# Exercise details
Both the line containing "Click the Start+ breadcrumb item" and the line containing "Task: Open the 证券金融 navigation menu" belong to the span. Output exactly that span from the listing below, and nothing outside it.

_ _ _

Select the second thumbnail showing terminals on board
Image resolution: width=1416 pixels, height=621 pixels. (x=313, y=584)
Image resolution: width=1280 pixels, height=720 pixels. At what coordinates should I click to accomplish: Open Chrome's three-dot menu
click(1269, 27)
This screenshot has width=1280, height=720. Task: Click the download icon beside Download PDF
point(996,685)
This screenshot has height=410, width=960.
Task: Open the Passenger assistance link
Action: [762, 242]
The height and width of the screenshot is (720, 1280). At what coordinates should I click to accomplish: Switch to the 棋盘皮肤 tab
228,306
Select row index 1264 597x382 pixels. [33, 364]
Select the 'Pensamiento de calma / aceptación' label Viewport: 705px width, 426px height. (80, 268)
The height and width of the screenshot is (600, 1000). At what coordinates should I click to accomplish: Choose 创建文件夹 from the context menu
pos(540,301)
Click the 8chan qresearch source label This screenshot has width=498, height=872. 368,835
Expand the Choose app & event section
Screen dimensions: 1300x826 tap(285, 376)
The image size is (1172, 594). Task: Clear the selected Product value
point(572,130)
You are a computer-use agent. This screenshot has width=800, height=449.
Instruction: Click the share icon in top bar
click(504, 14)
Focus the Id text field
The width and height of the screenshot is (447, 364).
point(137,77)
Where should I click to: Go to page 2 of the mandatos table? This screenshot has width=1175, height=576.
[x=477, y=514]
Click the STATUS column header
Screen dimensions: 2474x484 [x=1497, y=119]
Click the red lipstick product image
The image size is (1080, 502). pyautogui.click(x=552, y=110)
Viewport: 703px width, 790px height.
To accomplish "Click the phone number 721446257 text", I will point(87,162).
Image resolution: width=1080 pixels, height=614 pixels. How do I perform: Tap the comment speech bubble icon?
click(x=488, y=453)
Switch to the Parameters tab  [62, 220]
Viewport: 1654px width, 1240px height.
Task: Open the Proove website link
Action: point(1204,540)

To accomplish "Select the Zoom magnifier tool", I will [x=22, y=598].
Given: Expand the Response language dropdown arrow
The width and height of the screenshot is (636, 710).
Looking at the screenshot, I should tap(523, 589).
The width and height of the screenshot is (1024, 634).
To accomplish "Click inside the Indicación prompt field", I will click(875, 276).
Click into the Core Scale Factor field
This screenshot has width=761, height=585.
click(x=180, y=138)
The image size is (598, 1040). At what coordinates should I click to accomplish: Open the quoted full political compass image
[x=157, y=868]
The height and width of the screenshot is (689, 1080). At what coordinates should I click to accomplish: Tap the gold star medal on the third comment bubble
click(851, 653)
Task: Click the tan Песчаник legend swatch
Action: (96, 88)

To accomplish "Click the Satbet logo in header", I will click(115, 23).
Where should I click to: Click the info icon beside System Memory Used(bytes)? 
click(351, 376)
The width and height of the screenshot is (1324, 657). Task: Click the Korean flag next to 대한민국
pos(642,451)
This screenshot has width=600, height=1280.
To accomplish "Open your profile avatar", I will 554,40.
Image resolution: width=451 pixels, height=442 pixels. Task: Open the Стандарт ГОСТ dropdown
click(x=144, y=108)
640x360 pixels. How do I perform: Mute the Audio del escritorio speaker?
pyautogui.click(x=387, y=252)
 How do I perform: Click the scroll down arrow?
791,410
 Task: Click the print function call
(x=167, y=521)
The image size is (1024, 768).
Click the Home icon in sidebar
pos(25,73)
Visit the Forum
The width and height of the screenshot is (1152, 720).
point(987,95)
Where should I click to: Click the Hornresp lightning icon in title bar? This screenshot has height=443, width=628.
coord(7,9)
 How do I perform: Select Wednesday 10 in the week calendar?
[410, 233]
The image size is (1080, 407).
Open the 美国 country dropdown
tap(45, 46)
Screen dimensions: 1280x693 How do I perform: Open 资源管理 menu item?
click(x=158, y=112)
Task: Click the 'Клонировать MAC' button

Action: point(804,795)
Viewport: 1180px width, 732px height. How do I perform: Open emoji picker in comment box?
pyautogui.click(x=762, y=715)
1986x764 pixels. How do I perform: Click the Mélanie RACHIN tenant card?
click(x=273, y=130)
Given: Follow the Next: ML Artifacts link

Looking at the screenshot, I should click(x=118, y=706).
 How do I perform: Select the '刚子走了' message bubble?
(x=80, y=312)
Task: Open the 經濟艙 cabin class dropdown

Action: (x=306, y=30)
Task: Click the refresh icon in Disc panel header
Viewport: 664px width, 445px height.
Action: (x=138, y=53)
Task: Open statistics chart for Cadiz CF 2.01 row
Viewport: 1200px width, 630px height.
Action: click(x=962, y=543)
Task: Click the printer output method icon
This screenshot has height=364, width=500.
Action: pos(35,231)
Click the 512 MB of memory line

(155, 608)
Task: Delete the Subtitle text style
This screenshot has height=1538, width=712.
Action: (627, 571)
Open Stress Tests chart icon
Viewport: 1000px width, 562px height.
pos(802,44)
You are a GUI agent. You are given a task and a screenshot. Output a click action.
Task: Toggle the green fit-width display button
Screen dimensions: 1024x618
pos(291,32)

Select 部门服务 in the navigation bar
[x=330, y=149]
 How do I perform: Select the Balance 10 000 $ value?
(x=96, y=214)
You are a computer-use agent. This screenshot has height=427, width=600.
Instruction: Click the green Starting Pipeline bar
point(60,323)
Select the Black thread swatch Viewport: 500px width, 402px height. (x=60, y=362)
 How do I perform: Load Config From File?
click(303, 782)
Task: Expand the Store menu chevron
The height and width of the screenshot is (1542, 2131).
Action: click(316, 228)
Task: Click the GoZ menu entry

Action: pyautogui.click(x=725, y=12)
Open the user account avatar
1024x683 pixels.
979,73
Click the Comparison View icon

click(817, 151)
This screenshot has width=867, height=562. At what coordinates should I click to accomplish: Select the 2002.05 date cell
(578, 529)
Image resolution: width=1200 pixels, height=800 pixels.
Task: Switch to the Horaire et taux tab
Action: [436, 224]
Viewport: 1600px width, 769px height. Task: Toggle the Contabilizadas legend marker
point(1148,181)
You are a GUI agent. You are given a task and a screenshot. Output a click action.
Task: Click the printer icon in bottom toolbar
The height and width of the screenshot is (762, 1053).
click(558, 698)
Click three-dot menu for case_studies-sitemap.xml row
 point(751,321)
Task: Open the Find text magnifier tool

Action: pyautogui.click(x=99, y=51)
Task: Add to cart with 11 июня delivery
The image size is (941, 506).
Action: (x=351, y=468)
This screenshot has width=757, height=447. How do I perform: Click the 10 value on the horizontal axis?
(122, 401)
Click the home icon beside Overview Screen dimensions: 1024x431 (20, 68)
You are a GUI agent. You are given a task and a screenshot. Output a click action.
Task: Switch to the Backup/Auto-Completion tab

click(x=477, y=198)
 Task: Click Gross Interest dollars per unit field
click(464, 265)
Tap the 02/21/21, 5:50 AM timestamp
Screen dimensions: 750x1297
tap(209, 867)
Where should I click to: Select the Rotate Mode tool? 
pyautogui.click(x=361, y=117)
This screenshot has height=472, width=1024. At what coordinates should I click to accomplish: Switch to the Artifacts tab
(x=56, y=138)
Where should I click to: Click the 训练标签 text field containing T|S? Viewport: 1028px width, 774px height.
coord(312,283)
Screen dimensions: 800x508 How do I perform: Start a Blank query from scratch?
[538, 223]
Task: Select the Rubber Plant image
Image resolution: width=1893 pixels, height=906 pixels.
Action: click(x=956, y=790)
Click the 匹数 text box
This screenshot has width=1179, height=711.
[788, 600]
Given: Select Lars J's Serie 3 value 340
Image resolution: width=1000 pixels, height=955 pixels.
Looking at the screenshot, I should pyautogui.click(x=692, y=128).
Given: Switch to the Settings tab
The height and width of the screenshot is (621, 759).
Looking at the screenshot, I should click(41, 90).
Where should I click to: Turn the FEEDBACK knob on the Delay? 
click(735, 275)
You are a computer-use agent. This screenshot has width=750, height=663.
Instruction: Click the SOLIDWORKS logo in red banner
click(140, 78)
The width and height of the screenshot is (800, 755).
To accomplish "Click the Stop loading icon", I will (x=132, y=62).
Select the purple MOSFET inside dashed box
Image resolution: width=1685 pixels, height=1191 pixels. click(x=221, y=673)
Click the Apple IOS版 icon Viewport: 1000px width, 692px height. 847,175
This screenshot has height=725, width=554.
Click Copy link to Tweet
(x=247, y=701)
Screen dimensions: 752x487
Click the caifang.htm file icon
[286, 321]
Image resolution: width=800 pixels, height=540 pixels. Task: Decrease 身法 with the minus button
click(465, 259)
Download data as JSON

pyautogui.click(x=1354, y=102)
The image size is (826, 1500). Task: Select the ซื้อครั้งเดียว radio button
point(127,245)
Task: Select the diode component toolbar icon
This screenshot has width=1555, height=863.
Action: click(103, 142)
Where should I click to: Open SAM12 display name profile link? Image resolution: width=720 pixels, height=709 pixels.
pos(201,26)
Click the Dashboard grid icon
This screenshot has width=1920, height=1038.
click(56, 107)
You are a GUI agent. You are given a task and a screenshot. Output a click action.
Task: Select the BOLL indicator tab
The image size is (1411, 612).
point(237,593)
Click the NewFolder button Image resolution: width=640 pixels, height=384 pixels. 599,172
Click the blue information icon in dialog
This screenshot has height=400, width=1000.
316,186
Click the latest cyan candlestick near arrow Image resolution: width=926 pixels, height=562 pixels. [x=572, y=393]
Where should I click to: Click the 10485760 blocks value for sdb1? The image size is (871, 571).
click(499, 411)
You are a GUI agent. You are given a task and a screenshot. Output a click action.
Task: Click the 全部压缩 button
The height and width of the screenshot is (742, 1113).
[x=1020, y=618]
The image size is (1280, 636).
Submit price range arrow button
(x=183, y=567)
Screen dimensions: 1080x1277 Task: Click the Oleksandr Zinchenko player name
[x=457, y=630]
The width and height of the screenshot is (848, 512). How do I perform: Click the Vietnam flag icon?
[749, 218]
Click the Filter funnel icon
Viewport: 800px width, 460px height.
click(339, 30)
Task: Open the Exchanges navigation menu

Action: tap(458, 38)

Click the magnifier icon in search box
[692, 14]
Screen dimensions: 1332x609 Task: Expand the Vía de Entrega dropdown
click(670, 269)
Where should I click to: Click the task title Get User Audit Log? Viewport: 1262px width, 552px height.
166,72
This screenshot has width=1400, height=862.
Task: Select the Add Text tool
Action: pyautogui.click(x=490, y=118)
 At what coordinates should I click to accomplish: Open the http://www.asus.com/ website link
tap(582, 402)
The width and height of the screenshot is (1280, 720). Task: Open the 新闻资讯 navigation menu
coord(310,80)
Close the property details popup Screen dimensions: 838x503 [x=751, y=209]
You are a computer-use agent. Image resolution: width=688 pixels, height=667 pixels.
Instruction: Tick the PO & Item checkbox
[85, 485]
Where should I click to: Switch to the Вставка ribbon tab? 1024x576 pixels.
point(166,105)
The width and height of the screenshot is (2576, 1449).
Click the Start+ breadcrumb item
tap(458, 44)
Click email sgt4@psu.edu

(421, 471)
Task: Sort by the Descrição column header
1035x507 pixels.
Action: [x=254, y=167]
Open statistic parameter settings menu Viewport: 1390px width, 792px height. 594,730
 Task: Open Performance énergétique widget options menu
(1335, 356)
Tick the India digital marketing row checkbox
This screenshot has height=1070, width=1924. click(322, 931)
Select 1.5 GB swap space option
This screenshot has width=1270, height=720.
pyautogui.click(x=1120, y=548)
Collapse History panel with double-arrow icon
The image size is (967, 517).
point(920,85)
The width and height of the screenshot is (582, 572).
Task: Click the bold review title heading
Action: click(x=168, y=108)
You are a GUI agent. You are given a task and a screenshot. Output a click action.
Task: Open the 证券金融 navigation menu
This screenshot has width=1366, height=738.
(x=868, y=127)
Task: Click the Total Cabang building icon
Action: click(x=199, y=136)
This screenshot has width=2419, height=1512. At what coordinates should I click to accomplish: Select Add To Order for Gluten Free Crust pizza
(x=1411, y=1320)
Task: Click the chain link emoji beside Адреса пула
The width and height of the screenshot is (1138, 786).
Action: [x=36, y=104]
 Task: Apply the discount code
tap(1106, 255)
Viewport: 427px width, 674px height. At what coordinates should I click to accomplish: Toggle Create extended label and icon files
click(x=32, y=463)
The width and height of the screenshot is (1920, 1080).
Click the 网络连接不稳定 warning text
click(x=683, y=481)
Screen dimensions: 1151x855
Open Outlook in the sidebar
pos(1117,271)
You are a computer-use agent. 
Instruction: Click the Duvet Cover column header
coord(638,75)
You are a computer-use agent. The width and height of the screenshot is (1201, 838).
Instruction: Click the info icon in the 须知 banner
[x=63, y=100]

_ _ _

# Answer
Click the Start+ breadcrumb item
tap(458, 44)
Click email sgt4@psu.edu

(421, 471)
Task: Sort by the Descrição column header
1035x507 pixels.
Action: [x=254, y=167]
Open statistic parameter settings menu Viewport: 1390px width, 792px height. 594,730
 Task: Open Performance énergétique widget options menu
(1335, 356)
Tick the India digital marketing row checkbox
This screenshot has height=1070, width=1924. click(322, 931)
Select 1.5 GB swap space option
This screenshot has width=1270, height=720.
pyautogui.click(x=1120, y=548)
Collapse History panel with double-arrow icon
The image size is (967, 517).
point(920,85)
The width and height of the screenshot is (582, 572).
Task: Click the bold review title heading
Action: click(x=168, y=108)
You are a GUI agent. You are given a task and a screenshot. Output a click action.
Task: Open the 证券金融 navigation menu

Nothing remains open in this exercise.